按类别创建项目列表的受限排列

时间:2010-09-10 16:44:33

标签: python set combinatorics

我正在尝试创建一系列项目的限制排列。每个项目都有一个类别,我需要找到项目的组合,这样每个组合都没有来自同一类别的多个项目。为了说明,这里有一些示例数据:

   Name      | Category
   ==========|==========
1. Orange    | fruit
2. Apple     | fruit
3. GI-Joe    | toy
4. VCR       | electronics
5. Racquet   | sporting goods

组合将限制为三个长度,我不需要每个长度的每个组合。

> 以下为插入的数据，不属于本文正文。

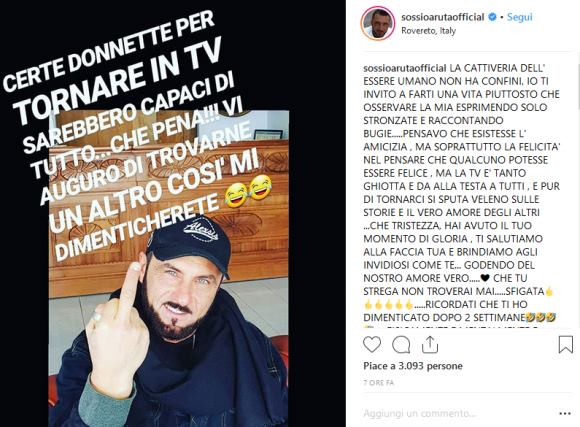View who liked: Piace a 3.093 persone
Viewport: 580px width, 427px height.
pos(413,366)
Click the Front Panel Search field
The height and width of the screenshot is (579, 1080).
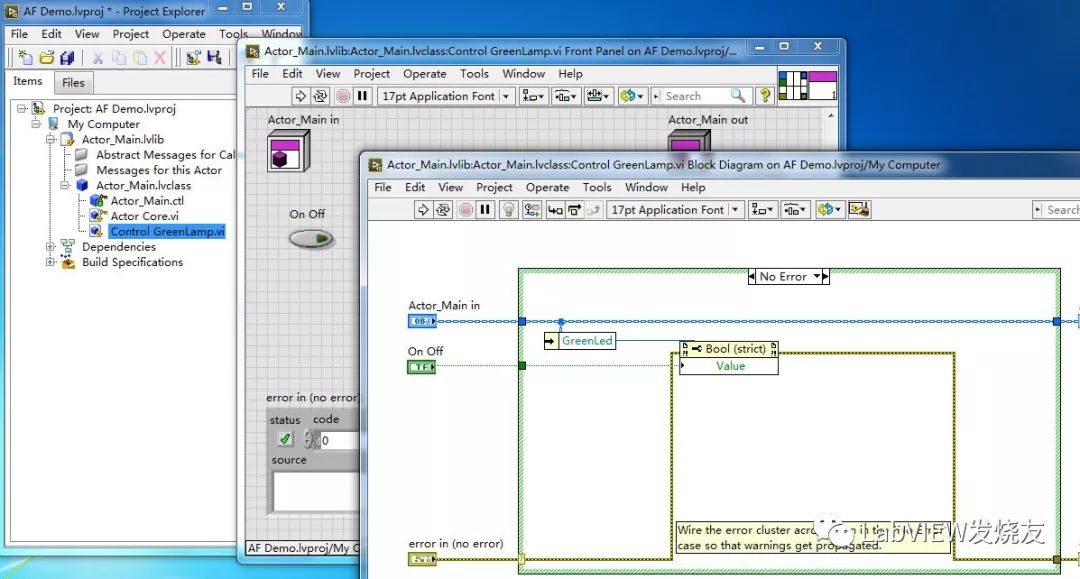click(x=698, y=96)
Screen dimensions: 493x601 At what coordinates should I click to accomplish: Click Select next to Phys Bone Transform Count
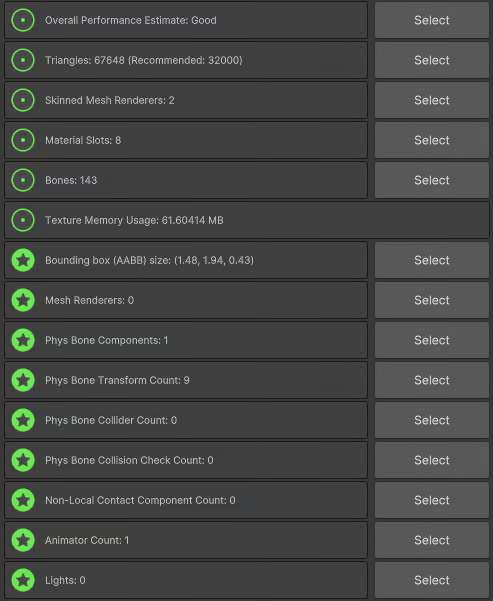432,380
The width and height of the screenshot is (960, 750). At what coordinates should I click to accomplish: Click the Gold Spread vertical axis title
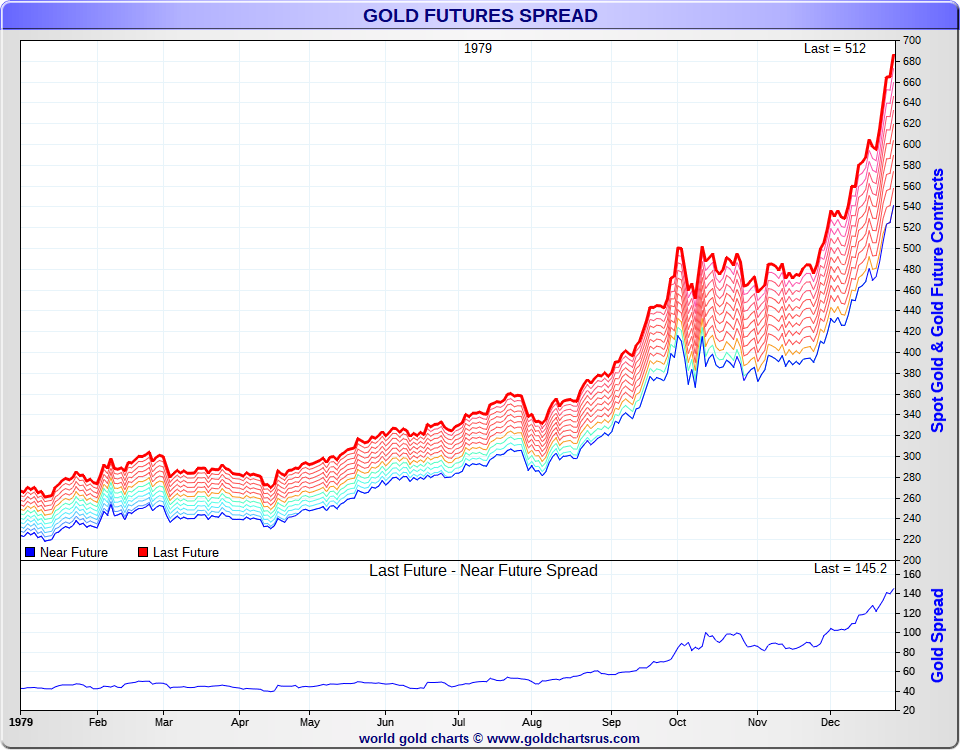[937, 635]
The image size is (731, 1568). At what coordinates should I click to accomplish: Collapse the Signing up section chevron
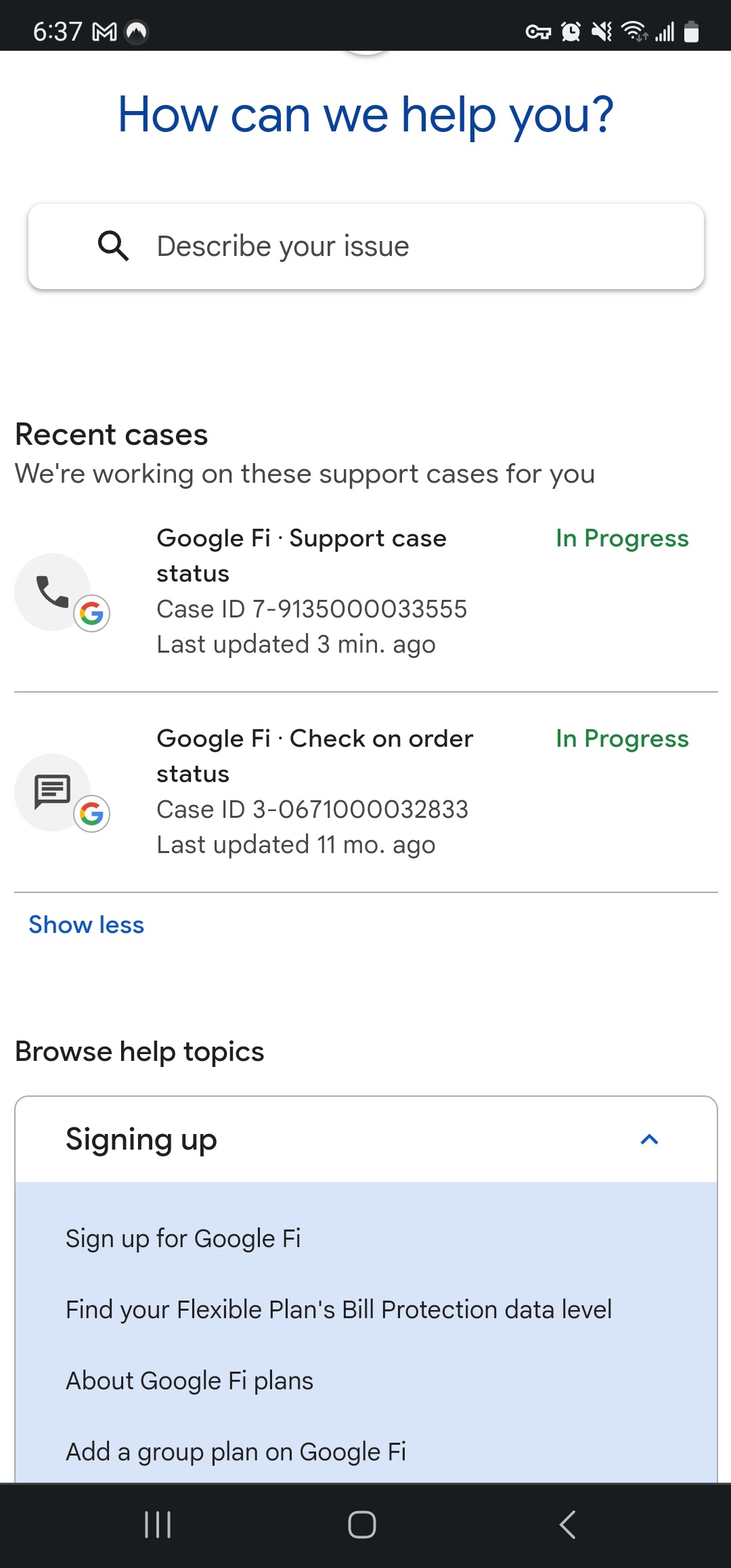[x=649, y=1139]
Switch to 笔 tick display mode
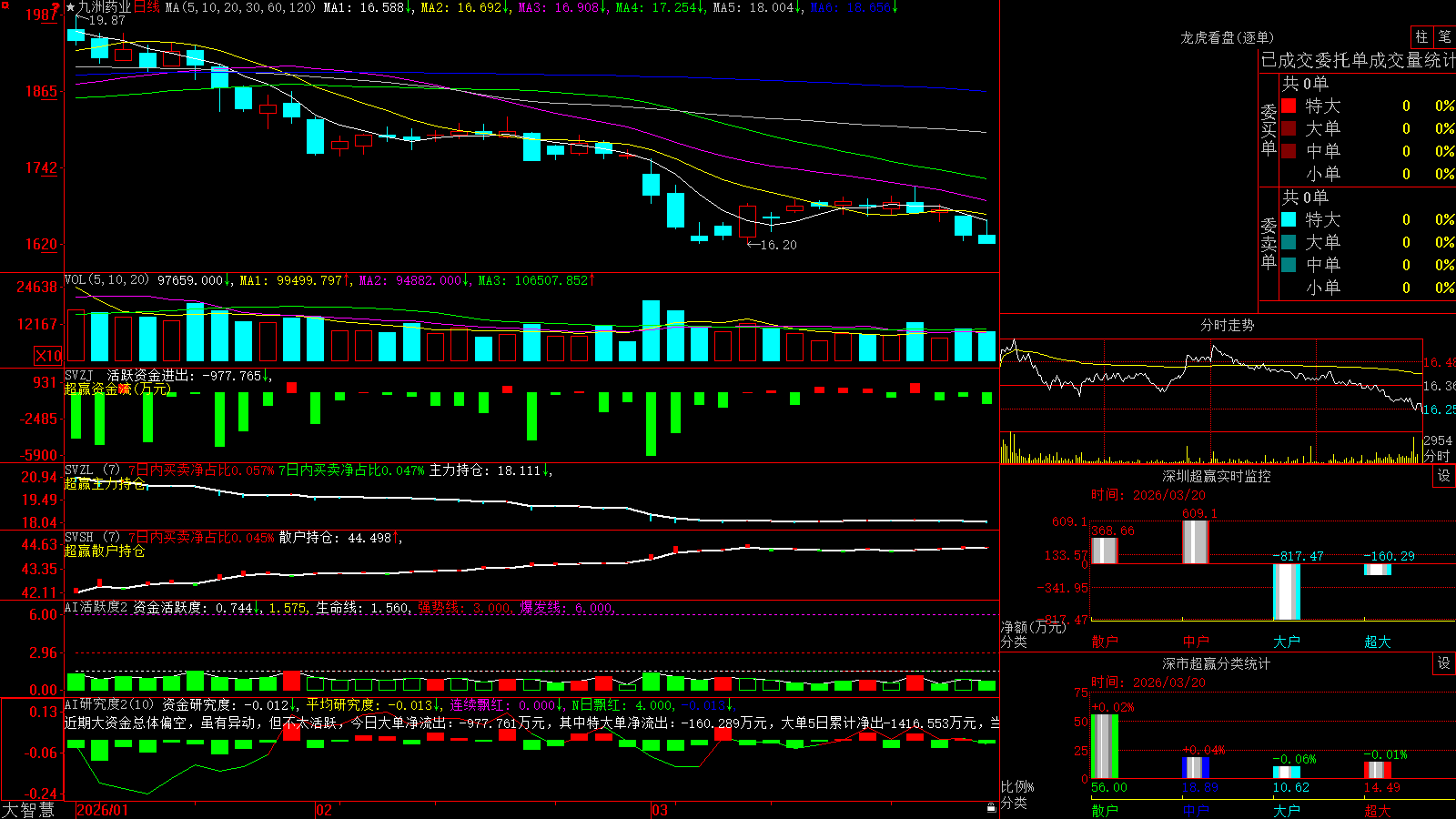Viewport: 1456px width, 819px height. (1444, 36)
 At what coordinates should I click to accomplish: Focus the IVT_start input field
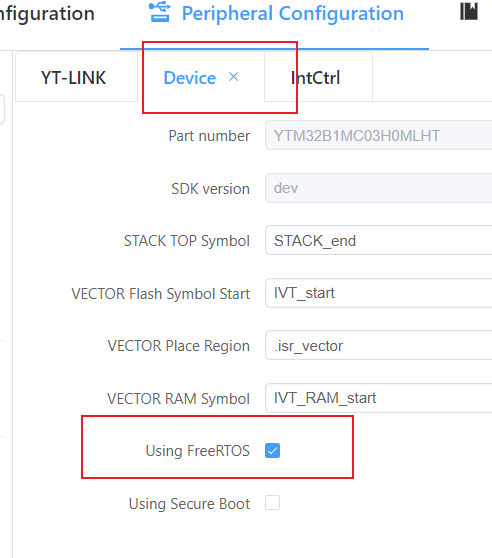379,293
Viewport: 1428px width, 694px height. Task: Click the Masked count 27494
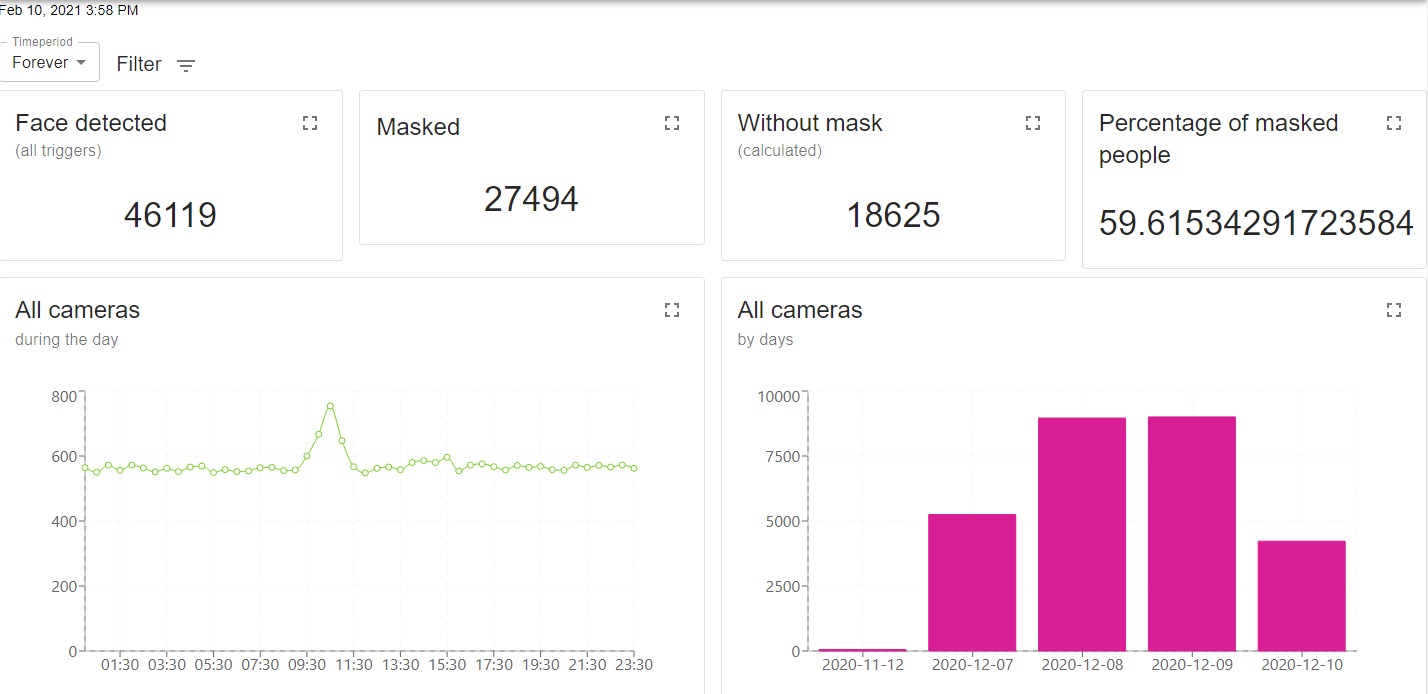[531, 199]
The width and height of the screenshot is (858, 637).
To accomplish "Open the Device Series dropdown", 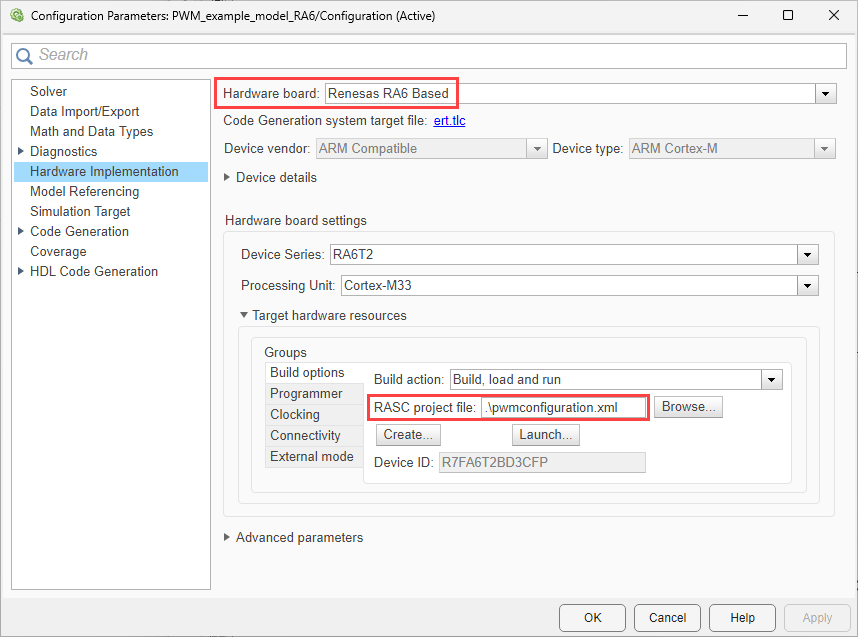I will (808, 255).
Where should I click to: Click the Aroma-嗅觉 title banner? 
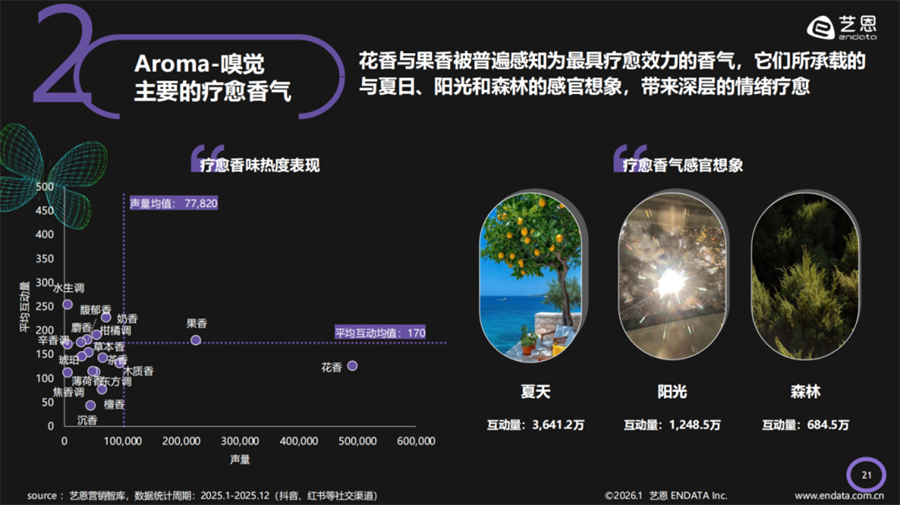click(212, 78)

因此,以上列表的一组组合可以是:

(Orange, GI-Joe, VCR)
(Orange, GI-Joe, Racquet)
(Orange, VCR, Racquet)
(Apple,  GI-Joe, VCR)
(Apple,  GI-Joe, Racquet)
... and so on.

我经常在各种名单上这样做。这些列表的长度永远不会超过40个,但可以理解的是,它可以创建数千个组合(尽管每个列表可能会有大约10个唯一类别,但在某种程度上限制了它)

我已经提出了一些伪python,我将如何递归地实现它。自从我采用组合学以来已经太久了,但是我记得这基本上是该组合的一个子集,比如C(列表长度,所需大小)。可能有一些库模块可以使这个更清洁(或至少更高性能)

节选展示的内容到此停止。